▶

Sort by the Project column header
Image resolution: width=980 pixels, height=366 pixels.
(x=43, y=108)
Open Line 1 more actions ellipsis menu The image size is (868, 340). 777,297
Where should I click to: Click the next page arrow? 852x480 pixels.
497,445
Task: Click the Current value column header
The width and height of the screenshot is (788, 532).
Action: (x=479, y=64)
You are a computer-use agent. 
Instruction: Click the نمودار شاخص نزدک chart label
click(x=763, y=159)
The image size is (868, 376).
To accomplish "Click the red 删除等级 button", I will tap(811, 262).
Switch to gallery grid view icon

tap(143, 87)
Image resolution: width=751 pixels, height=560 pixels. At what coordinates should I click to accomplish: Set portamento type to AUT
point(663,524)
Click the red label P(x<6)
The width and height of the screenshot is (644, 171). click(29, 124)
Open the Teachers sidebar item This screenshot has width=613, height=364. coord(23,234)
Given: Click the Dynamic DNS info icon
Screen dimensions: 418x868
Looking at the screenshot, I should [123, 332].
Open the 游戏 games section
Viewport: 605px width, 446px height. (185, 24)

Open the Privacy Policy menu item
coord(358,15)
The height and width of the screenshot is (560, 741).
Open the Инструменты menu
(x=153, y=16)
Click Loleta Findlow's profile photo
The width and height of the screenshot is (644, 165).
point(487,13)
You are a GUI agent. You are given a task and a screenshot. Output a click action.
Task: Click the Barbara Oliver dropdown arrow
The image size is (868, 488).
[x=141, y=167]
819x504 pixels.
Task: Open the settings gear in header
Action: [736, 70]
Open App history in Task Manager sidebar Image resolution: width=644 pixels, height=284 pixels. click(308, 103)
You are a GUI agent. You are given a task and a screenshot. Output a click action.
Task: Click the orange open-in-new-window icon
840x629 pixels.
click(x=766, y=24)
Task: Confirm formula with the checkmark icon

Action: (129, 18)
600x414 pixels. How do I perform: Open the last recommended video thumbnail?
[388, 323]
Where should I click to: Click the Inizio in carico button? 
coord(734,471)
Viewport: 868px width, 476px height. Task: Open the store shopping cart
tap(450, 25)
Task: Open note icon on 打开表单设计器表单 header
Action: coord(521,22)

◀

* _PROBLEM STATEMENT_
Pick out each line above that includes "sidebar" and show it.

* _REPLY TO THE TASK_
Open the Teachers sidebar item This screenshot has width=613, height=364. coord(23,234)
Open App history in Task Manager sidebar Image resolution: width=644 pixels, height=284 pixels. click(308, 103)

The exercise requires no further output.